Nina Stibbe
The novelist and diarist refused to hope, until she saw how much her sister gained from it, regardless of the outcome
I used to think mild pessimism a reasonable byproduct of a riches-to-rags childhood and that never allowing myself to feel hopeful was entirely rational. I’d trained myself to expect the worst and not even to think about the best. It started out as self-preservation, but morphed into something to do with manners – being modest and deserving. Finally, it became a sort of superstition – like not stepping on the cracks in the pavement, or shoplifting when pregnant.
This changed suddenly some years ago. My sister Vic had a possible Big New Thing on the horizon. A huge thing that, if it came off, would change her life – in a good way. She had done all she could do, it was out of her hands now. She just had to cross her fingers and wait.
To my consternation, she seemed openly optimistic about it.
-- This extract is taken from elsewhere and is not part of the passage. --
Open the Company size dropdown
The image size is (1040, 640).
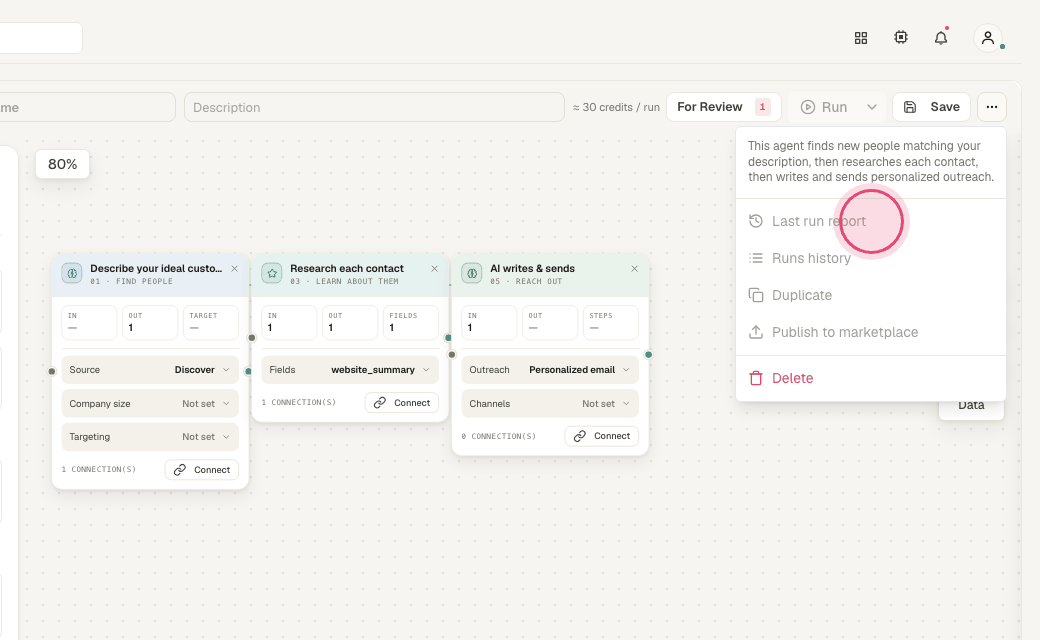point(150,403)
She had it all planned and dragged me into it, telling me: ‘If this happens then this, and this, and maybe even this.’ She wrote notes about it on future dates in her Filofax diary, in pen, which I could only see as tempting fate or provoking the gods of destiny and fortune. Eventually, in desperation and for her own good, I told her to stop counting her chickens before they’d hatched.
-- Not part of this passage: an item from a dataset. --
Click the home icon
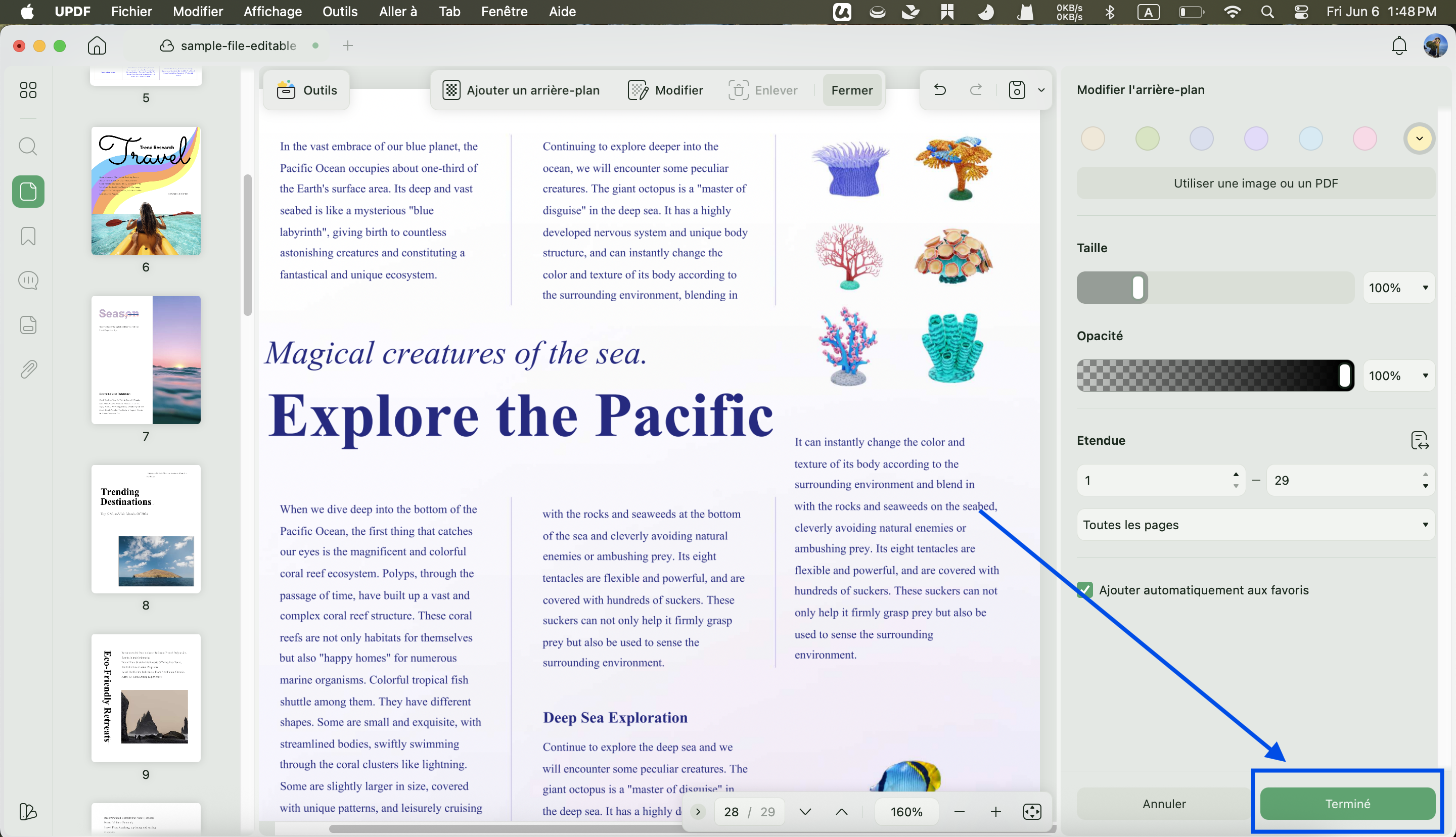Viewport: 1456px width, 837px height. pos(97,45)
My worry wasn’t only that she might end up disappointed but that hope itself – being greedy and presumptuous – was wrong and bad and punishable and might therefore count against her in some supernatural reckoning.
“Put it out of your mind,” I said.
“No, I want to think about it, I like the hoping,” she said.
“What if your hopes are dashed, won’t you be devastated?”
“Yes,” she said, “but at least I’ll have enjoyed hoping.”
I learned that day to allow myself to hope, and I have hoped for good and great things ever since. Some have happened and some haven’t, but the hope itself has been life-enhancing.
And it strikes me this is a much better way of going about things. That if a thing is worth having, it’s worth hoping for, and that the brief joy of hope is sometimes all you’re ever going to get. Also, no metaphorical chicken was ever scared away by someone counting it.